Zsh Mailing List Archive
Messages sorted by:
Reverse Date,
Date,
Thread,
Author
[PATCH 1/2] Consolidated nofork substitution changes
- X-seq: zsh-workers 52154
- From: Bart Schaefer <schaefer@xxxxxxxxxxxxxxxx>
- To: Zsh hackers list <zsh-workers@xxxxxxx>
- Subject: [PATCH 1/2] Consolidated nofork substitution changes
- Date: Sat, 16 Sep 2023 15:20:30 -0700
- Archived-at: <https://zsh.org/workers/52154>
- List-id: <zsh-workers.zsh.org>
Because I've fixed some additional bugs and added new tests and
rebased on recent master branch, I'm reposting the entire nofork (mksh
${|...} and ksh ${ ... }) substitution diffs rather than do another
incremental patch. To make the individual patches a more reasonable
size, I've split the C code and doc from the tests.
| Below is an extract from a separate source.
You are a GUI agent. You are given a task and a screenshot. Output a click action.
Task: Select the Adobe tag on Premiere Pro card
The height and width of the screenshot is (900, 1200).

These diffs now rely on the change to input.c posted in workers/52153
to properly handle trailing newlines in the output captured by ${ ...
}.
diff --git a/Doc/Zsh/expn.yo b/Doc/Zsh/expn.yo
index f87832e75..5be40bf25 100644
--- a/Doc/Zsh/expn.yo
+++ b/Doc/Zsh/expn.yo
@@ -1881,23 +1881,55 @@ sect(Command Substitution)
cindex(command substitution)
cindex(substitution, command)
A command enclosed in parentheses preceded by a dollar sign, like
-`tt($LPAR())...tt(RPAR())', or quoted with grave
-accents, like `tt(`)...tt(`)', is replaced with its standard output, with
-any trailing newlines deleted.
-If the substitution is not enclosed in double quotes, the
-output is broken into words using the tt(IFS) parameter.
+`tt($LPAR())...tt(RPAR())', or quoted with grave accents, like
+`tt(`)...tt(`)', is executed in a subshell and replaced by its
+standard output, with any trailing newlines deleted. If the
+substitution is not enclosed in double quotes, the output is broken
+into words using the tt(IFS) parameter.
vindex(IFS, use of)
The substitution `tt($LPAR()cat) var(foo)tt(RPAR())' may be replaced
by the faster `tt($LPAR()<)var(foo)tt(RPAR())'. In this case var(foo)
undergoes single word shell expansions (em(parameter expansion),
em(command substitution) and em(arithmetic expansion)), but not
-filename generation.
+filename generation. No subshell is created.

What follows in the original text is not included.